Ukraine's leaders have had a bitter row over gas exports
Ukraine has signed a deal with the EU in Brussels paving the way for $3.4bn (£2.4bn) of Western investment to upgrade Ukraine's gas pipelines.
The agreement comes after a price dispute between Ukraine and Russia in January led to a shutdown of gas supplies to much of Europe for weeks.
Ukraine has now promised to root out corruption from its gas sector and ensure reliable supplies.
Despite their rivalry, Ukraine's president and PM were both in Brussels.
They took part in an international conference with the European Commission, the World Bank and other key lenders.
The EU gets 80% of its gas supplies from Russia via a network of more than 13,000km (8,060 miles) of Ukrainian pipelines, some of which are 40 years old.
Key among Ukraine's promised reforms is the independence of the authority in charge of the pipelines from the state-owned energy company Naftogaz, which one Western banker described as a big black box where money just disappears.
President Viktor Yushchenko said Ukraine was determined to root out all kinds of corruption.

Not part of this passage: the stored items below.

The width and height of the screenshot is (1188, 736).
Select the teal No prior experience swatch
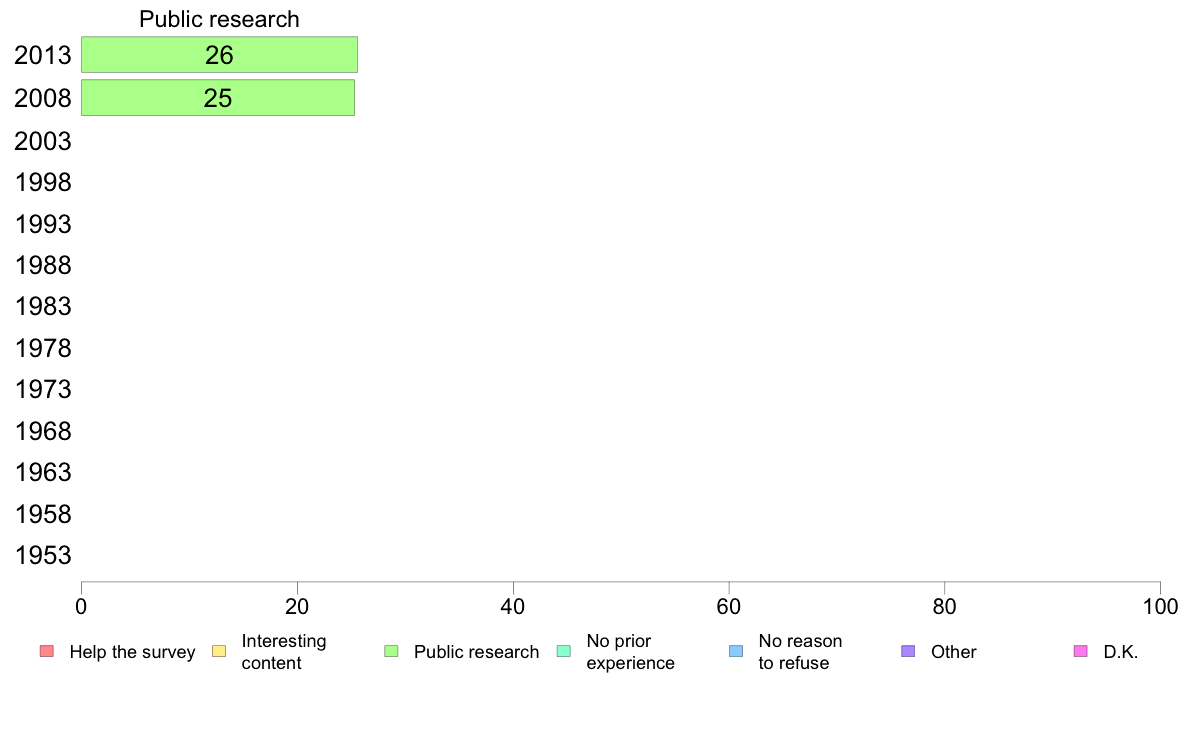coord(564,651)
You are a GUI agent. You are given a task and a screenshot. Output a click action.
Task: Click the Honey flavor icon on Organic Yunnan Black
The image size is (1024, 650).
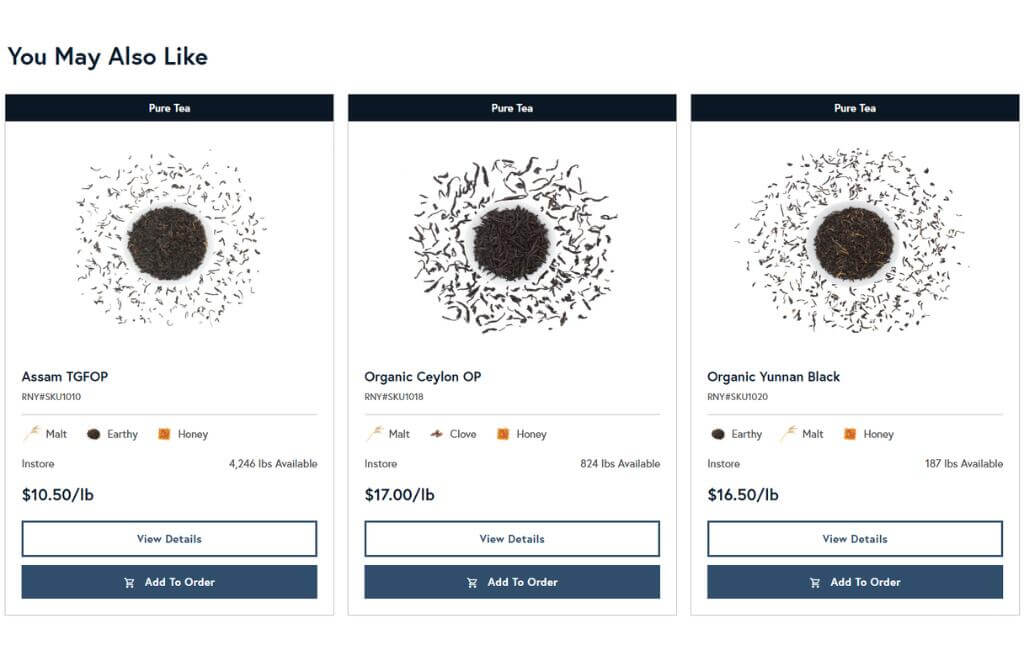850,434
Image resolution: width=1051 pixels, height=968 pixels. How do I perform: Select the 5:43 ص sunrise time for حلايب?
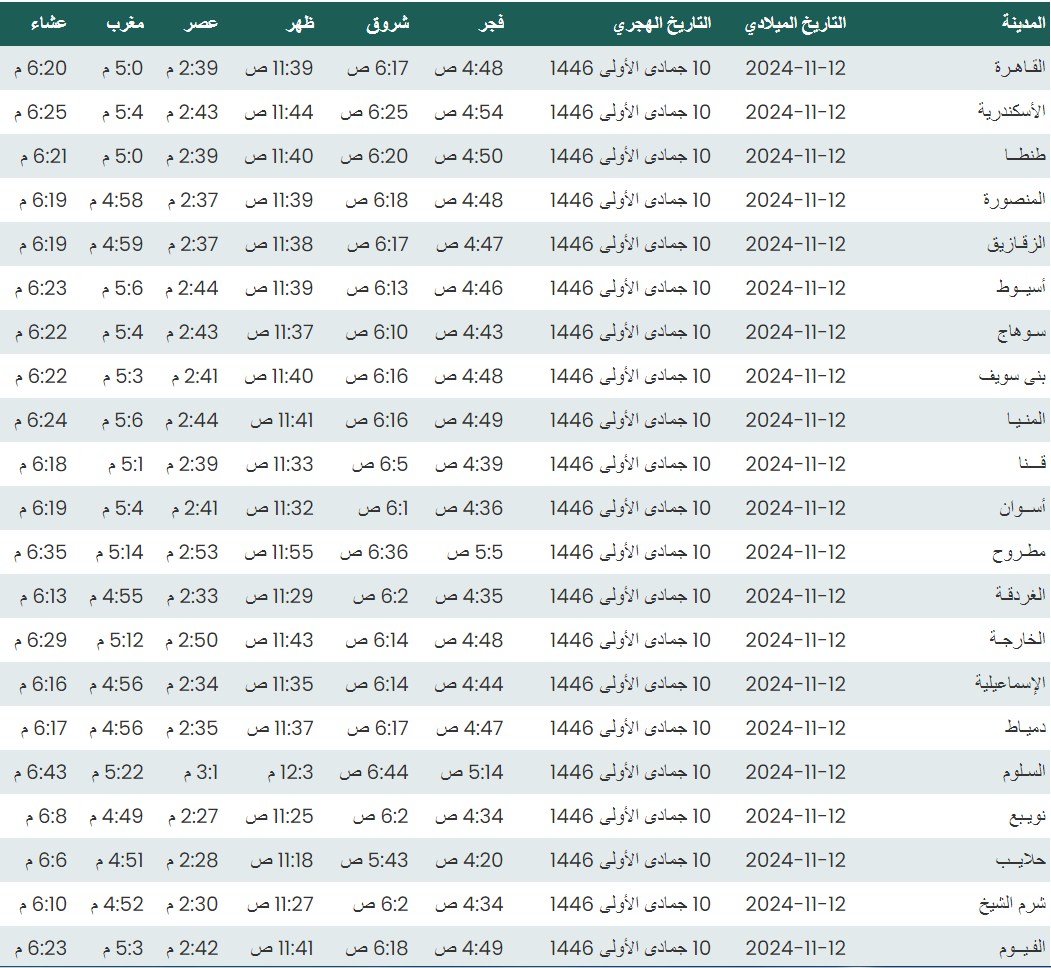(x=374, y=860)
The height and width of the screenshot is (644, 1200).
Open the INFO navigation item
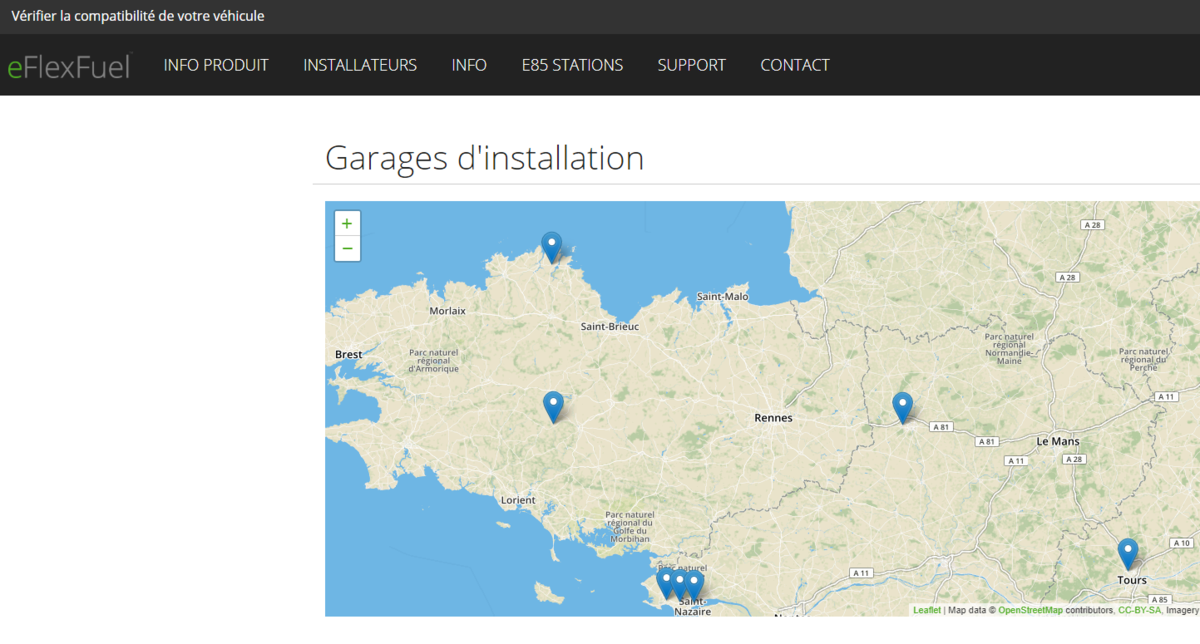click(x=469, y=65)
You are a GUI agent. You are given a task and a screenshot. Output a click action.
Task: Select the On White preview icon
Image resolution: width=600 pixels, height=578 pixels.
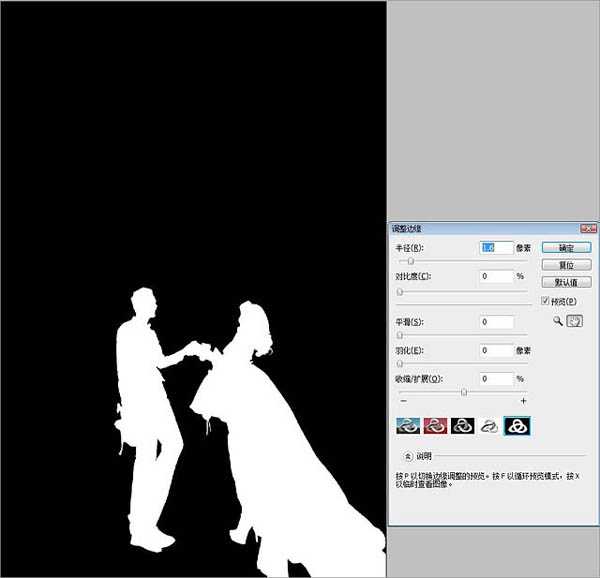coord(489,426)
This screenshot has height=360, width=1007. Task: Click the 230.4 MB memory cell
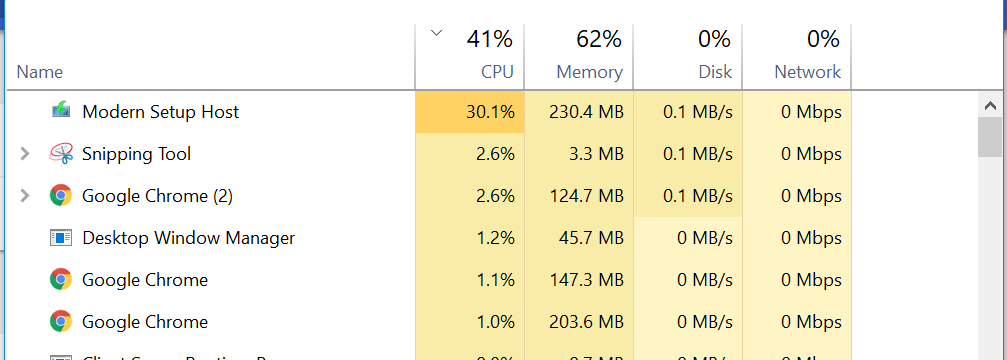(579, 112)
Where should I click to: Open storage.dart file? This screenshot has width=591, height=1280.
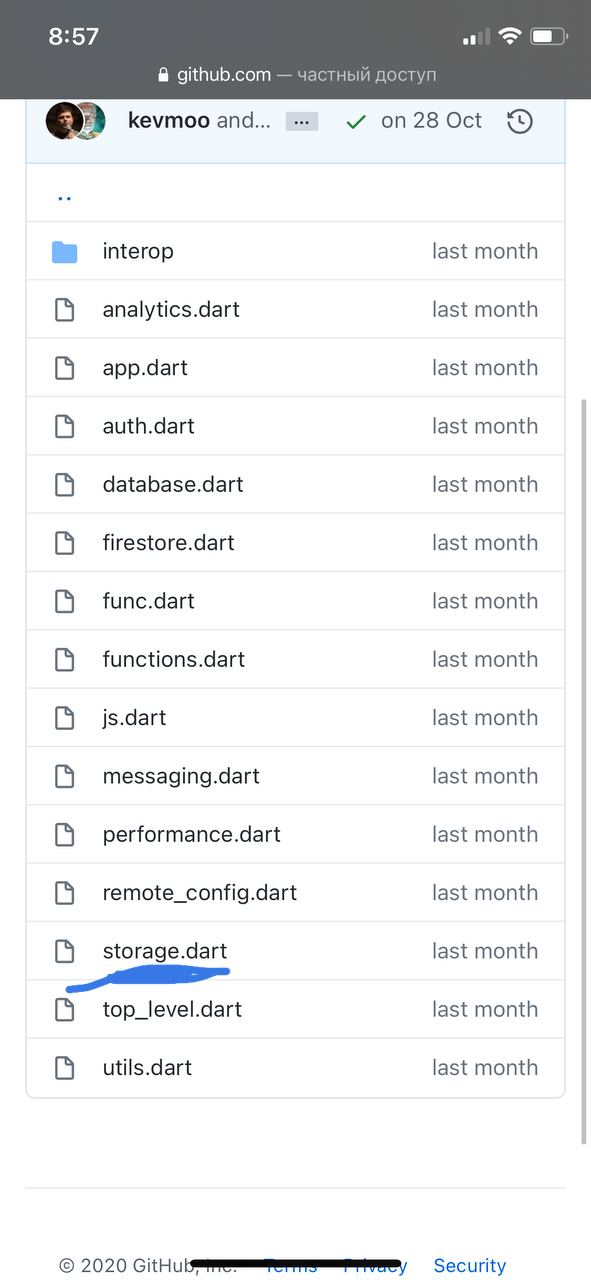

Observers say his rivalry with Prime Minister Yulia Tymoshenko worsened January's energy crisis.
Without naming names, the president of the European Commission, Jose Manuel Barroso, asked all political leaders to unite to restore the reliability and transparency of Ukraine's gas transit system.
But Mrs Tymoshenko insisted the network was reliable and told investors that its capacity could be substantially increased for just over $7bn - a fraction, she said, of the price needed for new pipeline projects that would bypass Ukraine.
Later, Russian Energy Minister Sergei Shmatko said the agreement was unilateral and gave it cause for concern.
Bookmark with:
What are these?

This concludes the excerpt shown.